The legend of "The Cult House" is also widely known as "Satanville", "Devil's Road", "Skull Tree Road", and "Cult House Road". As the legend states, the "Cult House" is located off Cossart Road in Pennsbury Township. What the "cult house" actually is varies on who is telling the story, but the two most famous variations are that it's either used as a place of ritual for a satanic cult or it belongs to the estate of the Du Ponts, an extremely wealthy family who have been known to have deranged family members.
It is also rumored that the Ku Klux Klan have had several meetings on this road. The bend where the trees lean away from the road is supposedly where the group have committed several lynchings.
Also on the road is a specific tree known mostly as the "Skull Tree", though other names such as the "Fetus Tree" and the "Devil's Tree" have been given. It is given this name because the tree's roots have grown or eroded in such a way that it now appears to take the shape of a human skull. There have also been numerous accounts of people saying that the trees roots form a hand reaching into the ground, instead of the skull. According to Legend, human babies were sacrificed at the base of this tree.
There are hundreds of accounts of people traveling on Cossart Road that end up getting their car followed at tail-gate length, usually by a red pick-up truck or SUV. Though the vehicle's type may change, the story remains usually the same. They are followed by another vehicle with their headlights off, very close to the car. They will usually get followed for the entire road, and sometimes a little on other roads. Most, if not all, can and usually are dismissed as teenage pranks. However, it is also rumored that the trucks often seen intimidating people off the road belong to the security on the road. There are also many accounts of the "security" trucks being able to turn around in the middle of the very small road, which leads to rumors about secret paths or supernatural vehicles, as well as no one being able to clearly see the drivers face.
Explanations for the different legends have been given and many of the myths have been debunked by various different people. The most notable debunking of the legend was a documentary done by the Delaware Valley Paranormal Association, formerly BBH Productionz.

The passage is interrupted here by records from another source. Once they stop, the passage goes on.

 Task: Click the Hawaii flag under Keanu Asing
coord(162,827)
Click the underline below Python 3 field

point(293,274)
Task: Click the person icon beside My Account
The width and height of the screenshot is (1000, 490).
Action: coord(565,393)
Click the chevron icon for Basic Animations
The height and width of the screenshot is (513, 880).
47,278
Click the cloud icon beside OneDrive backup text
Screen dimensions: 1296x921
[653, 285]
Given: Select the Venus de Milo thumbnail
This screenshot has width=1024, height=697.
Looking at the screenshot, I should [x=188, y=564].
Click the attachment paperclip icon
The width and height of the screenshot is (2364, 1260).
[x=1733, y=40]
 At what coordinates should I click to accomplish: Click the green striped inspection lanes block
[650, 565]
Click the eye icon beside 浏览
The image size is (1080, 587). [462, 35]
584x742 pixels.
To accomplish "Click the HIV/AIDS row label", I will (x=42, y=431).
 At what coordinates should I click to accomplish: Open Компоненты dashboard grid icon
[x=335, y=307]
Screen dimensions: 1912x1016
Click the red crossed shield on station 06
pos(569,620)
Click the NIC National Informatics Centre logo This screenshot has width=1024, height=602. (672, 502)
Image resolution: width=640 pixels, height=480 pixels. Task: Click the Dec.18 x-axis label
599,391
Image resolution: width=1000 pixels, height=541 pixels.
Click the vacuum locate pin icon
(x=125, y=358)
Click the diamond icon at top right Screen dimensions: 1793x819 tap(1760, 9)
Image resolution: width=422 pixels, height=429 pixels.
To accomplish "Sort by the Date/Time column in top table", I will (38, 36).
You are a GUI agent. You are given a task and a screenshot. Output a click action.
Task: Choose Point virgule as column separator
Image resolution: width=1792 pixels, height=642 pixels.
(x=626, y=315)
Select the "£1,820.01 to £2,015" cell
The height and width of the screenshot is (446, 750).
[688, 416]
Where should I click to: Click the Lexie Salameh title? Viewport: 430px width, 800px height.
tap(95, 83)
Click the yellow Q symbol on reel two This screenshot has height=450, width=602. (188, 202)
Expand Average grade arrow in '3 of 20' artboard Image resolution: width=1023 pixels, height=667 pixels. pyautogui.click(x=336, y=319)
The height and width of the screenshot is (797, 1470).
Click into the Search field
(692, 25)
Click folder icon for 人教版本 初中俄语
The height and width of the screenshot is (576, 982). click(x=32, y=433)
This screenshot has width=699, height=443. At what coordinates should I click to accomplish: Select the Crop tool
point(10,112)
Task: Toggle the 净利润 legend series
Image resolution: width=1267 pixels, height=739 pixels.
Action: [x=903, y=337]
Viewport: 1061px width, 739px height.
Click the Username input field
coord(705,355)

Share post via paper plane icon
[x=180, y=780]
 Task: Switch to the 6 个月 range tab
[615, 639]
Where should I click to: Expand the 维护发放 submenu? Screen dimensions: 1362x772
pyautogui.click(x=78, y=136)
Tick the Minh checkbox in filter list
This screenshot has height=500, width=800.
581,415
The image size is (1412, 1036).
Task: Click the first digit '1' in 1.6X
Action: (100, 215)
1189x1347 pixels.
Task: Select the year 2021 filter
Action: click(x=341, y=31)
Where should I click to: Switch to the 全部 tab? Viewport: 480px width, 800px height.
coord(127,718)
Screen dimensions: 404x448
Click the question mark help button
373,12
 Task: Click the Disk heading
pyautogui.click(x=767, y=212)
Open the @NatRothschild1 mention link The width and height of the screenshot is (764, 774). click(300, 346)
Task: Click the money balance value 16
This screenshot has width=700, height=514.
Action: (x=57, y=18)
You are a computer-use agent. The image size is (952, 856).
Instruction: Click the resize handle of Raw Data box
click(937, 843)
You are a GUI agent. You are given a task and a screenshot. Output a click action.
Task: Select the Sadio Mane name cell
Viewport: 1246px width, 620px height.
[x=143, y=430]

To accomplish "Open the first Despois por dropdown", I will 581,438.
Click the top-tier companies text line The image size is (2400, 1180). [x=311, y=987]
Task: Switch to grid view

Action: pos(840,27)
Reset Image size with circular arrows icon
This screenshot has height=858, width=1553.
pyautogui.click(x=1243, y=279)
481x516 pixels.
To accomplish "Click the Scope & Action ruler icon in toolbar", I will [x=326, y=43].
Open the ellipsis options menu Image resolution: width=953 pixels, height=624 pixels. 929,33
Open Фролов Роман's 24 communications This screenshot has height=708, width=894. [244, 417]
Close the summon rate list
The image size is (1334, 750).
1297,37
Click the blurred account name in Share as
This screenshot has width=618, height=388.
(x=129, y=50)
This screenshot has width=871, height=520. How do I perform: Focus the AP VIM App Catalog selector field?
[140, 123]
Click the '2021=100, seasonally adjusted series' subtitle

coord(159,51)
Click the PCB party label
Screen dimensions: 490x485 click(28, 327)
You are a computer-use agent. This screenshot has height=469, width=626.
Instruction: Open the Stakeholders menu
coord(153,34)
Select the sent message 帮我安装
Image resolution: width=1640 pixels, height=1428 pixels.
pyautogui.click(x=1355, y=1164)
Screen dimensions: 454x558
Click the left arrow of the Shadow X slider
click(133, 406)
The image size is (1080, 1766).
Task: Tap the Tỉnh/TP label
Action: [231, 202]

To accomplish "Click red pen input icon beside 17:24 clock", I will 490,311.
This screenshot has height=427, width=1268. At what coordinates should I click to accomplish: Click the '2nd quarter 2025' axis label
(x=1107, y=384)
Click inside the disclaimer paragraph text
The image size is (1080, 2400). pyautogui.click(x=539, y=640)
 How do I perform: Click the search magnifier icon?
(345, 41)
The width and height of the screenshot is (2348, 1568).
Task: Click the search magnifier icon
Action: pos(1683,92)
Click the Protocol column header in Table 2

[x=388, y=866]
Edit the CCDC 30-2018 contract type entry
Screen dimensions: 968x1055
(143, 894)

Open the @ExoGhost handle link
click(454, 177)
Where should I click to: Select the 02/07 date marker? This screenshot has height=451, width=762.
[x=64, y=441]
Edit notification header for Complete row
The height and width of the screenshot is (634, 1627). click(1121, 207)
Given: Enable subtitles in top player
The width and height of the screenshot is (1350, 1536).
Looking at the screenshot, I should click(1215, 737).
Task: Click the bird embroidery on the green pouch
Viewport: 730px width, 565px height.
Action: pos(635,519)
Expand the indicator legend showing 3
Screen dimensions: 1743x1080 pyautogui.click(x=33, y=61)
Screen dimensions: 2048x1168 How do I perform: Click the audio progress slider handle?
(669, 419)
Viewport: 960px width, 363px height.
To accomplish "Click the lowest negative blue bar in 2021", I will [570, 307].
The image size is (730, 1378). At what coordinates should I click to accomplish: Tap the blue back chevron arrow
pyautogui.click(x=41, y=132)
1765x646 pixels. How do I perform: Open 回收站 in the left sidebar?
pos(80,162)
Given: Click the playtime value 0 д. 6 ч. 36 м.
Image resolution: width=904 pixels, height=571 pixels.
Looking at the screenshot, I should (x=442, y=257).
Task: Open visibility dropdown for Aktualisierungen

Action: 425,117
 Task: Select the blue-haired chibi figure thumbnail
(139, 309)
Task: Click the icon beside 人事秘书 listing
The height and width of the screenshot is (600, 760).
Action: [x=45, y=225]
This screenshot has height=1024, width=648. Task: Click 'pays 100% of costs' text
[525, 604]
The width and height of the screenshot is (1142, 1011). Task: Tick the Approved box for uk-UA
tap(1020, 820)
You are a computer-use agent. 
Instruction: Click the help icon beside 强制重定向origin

M. Night Shyamalan's film, The Village, was shot in a field off Cossart Road. The spot was chosen because they could not find any other location in their preferred spots.Template:Fact
The Delaware Valley Paranormal Association's (dormerly BBH Productionz) documentary, entitled "The Truth About Cult House", was released on Halloween 2007. The video covers the all the different legends of Cossart Road and claims to prove/disprove the different stories.
Reputedly, parts of the movie At Close Range, based on the true story of the Johnston Gang, were filmed on Cossart Road, and three teenaged murder victims of the gang were shot and buried in a field nearby. See the Wikipedia article "Bruce Johnston (criminal)".